If approved by the city, the development would bring a four-story, 65,000-square-foot assisted-living facility to the vacant lot at 1525 Palisades Drive, near the base of the Santa Ynez Canyon Trail.
A group of Highlands homeowners have assembled under the name “Highlanders United for Good” to spread literature and organize meetings condemning the project.
Organizer Marc Jackson contacted the Palisadian-Post last week to share the group’s chief concerns with a facility that they deem “a grave threat to [the] neighborhood.”
HUG believes the project “would add an enormous volume to the heavy traffic on Palisades Drive and Vereda de la Montura” and that the facility “would be an eyesore dwarfing the adjacent condominiums” at its height of 45 feet.
They also argue that it is poorly situated, because the hilly, park-adjacent facility could make it difficult to evacuate immobile seniors in emergencies, and because construction could block views and create “jarring disharmony” with nearby wilderness areas.
But other Palisadians view the project through a very different lens.
“I challenge anybody to come up with a project that would [create] less traffic or noise,” said Paul Glasgall, a Realtor and former member of both the Pacific Palisades Community Council and Highlands Presidents council.
Glasgall believes that other commercial projects, like restaurants or grocery stores, would be more disruptive.
Some residents have voiced similar views online.
Rony Shram, the Brentwood-based developer behind the proposed facility, told the Post he’s been listening to both sides.
Shram first acquired the Palisades Drive property four years ago, and spent about two years seeking community approval for a zoning change that would allow him to build condos in the space.
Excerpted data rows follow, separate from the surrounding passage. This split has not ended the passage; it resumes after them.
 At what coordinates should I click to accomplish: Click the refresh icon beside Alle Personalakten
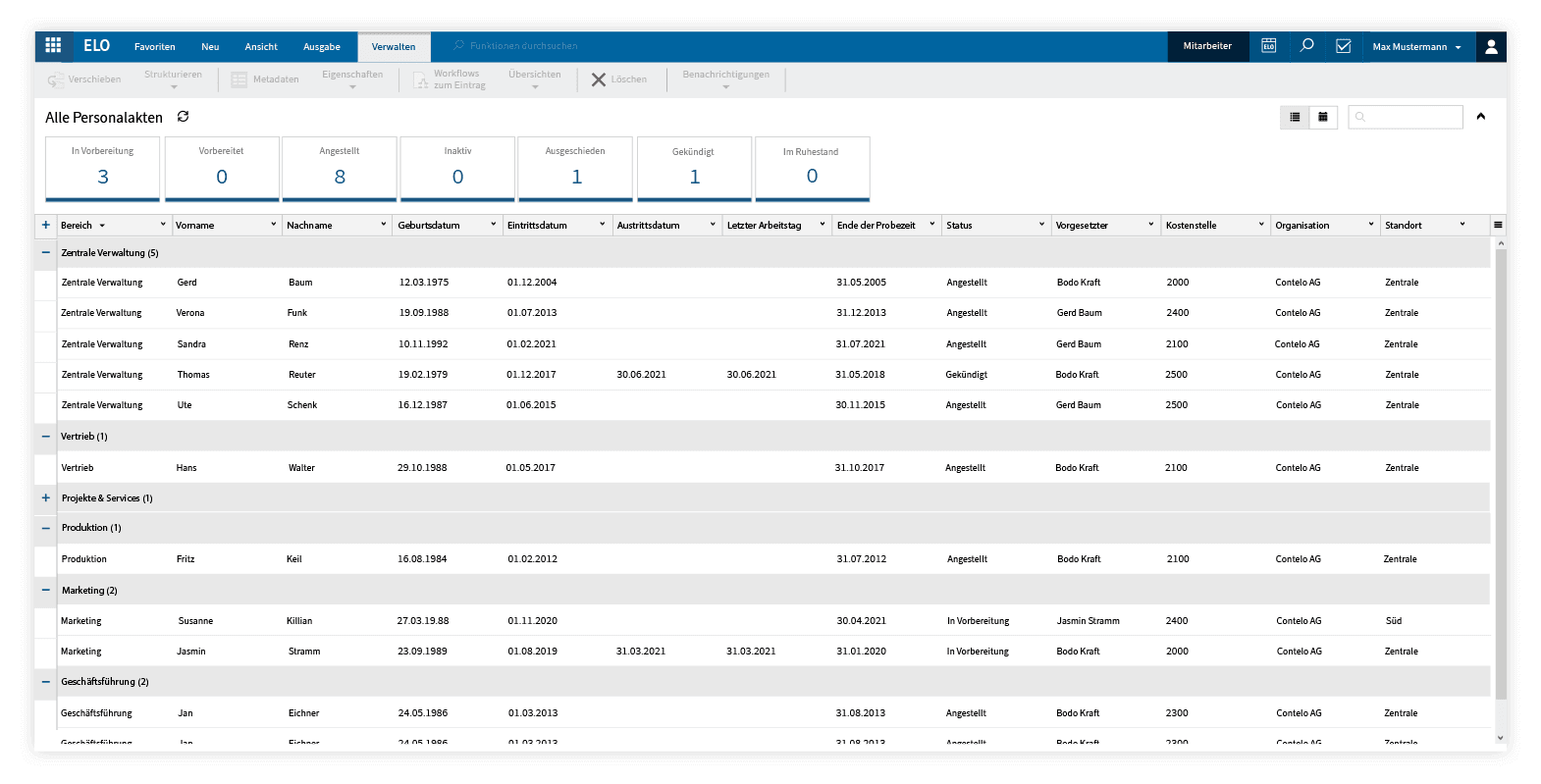pos(183,117)
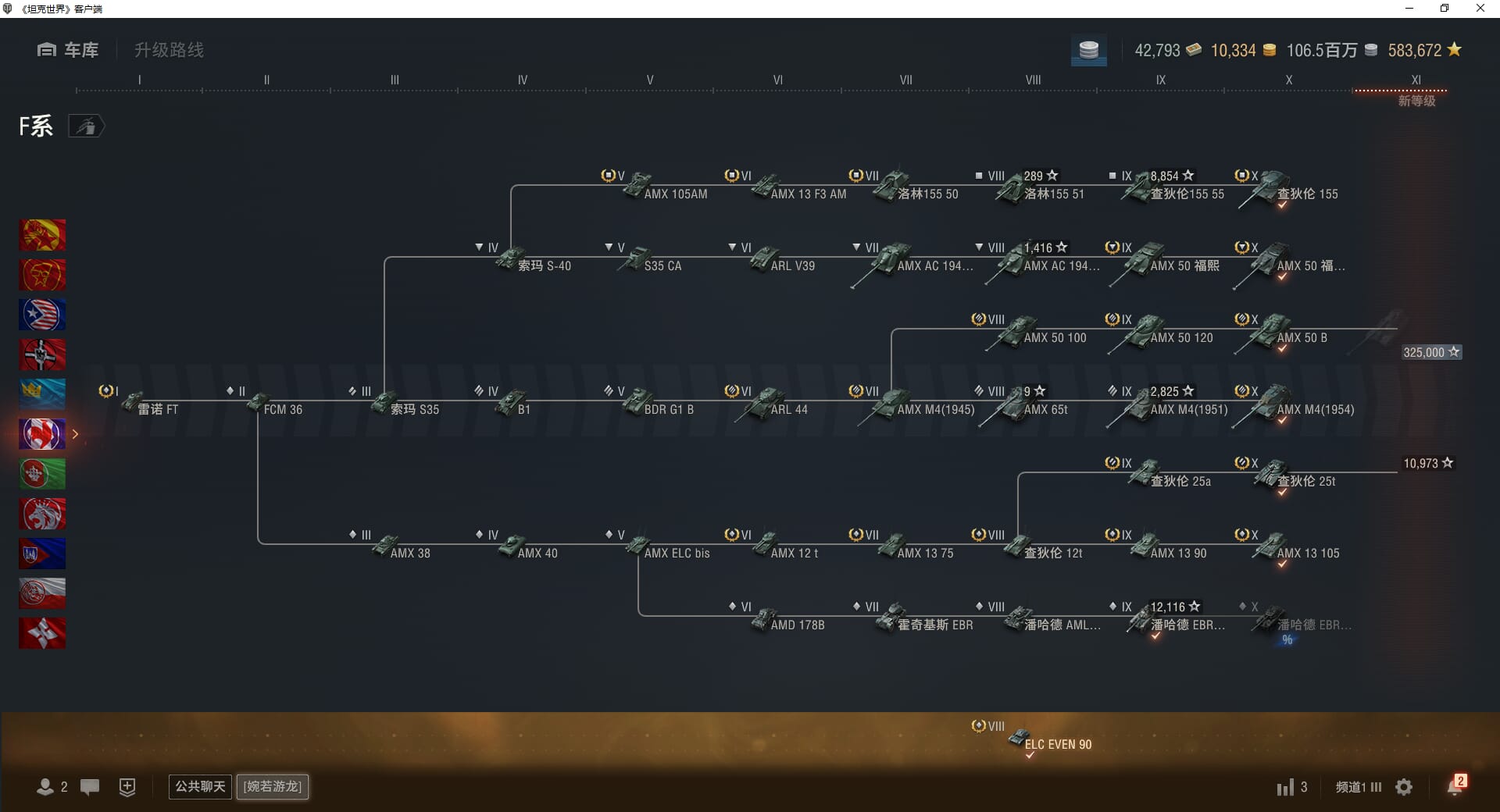Toggle the 公共聊天 chat channel
This screenshot has height=812, width=1500.
(200, 786)
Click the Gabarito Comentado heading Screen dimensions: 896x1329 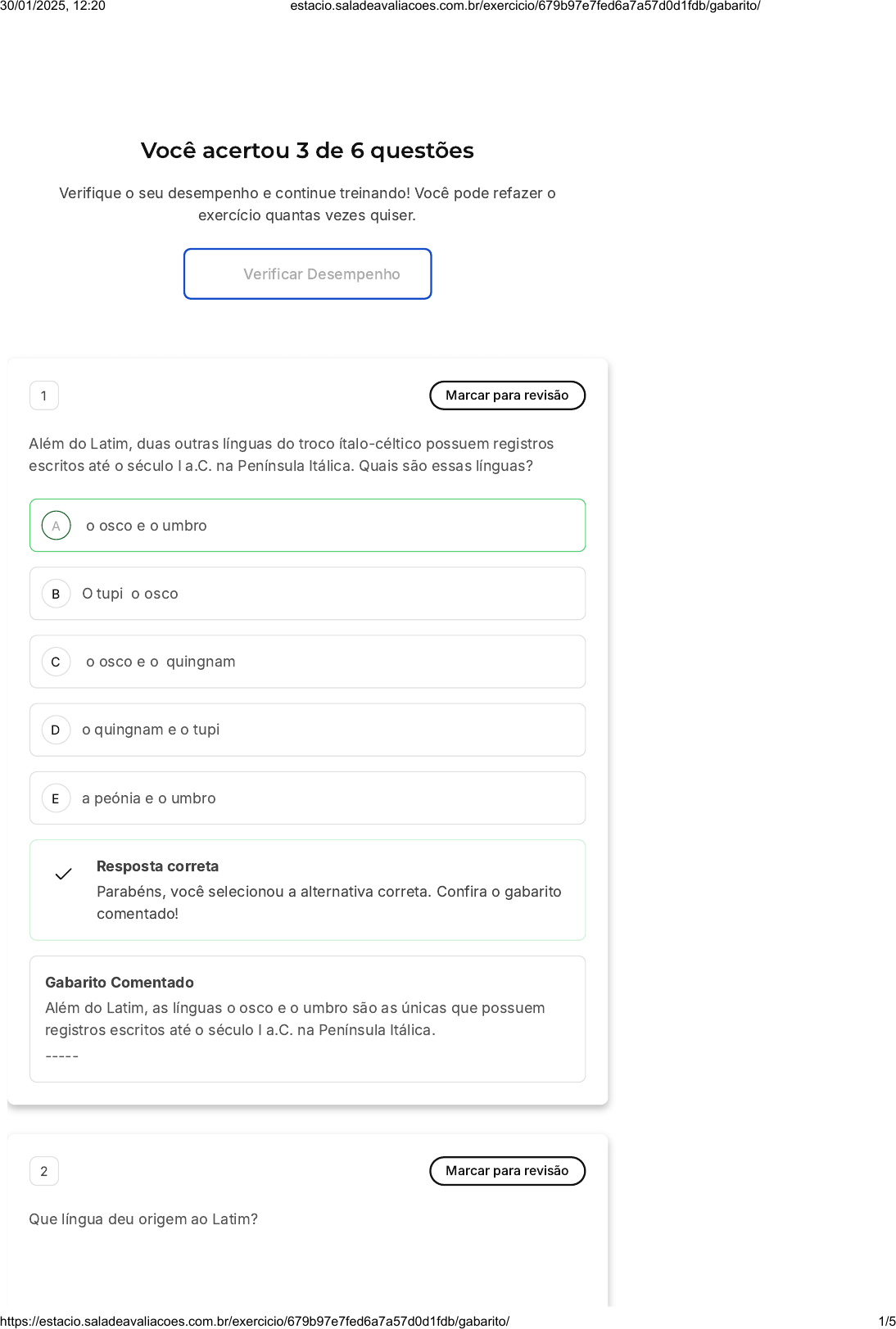(120, 983)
After that effort failed, he started exploring other options, landing on a senior care facility after speaking with experts who believed the lot was well-suited for such a project.
Shram said The Highlands is an ideal location because it provides an “easier, more homey” transition for seniors to move into a facility in a residential area as opposed to one “plopped on a major thoroughfare.”
He also cited a shortage of assisted-living homes specifically on the Westside as an inspiration to build the project.
Shram said that analysis from city officials should ease neighbor’s safety and traffic concerns.
In meetings with LAFD, he said the building was deemed safe for emergency response and evacuation.
He also shared a Department of Transportation assessment on the traffic loads for his facility—made up primarily of resident shuttles, staff, visitors and deliveries—which estimated peak morning and evening activity as far lower than that of apartment complexes, office buildings and shopping centers.
(For example, the study projects a senior care facility to generate about one-third the amount of morning traffic as an apartment complex).
Shram added that the project’s design makes heavy use of wood and glass to “pay homage to its surroundings” and “blend into the mountainside.”
Still, he acknowledged that a new, four-story building would inevitably impact the neighborhood—traffic, views and otherwise—more than nothing at all, which is the lot’s current state.
Whether residents fight those changes tooth and nail, or determine that the facility is a lesser of development evils, remains to be seen.
LA’s Department of City Planning will hold a public hearing on the project downtown at 200 North Spring Street at 11:30 a.m. on Oct. 4.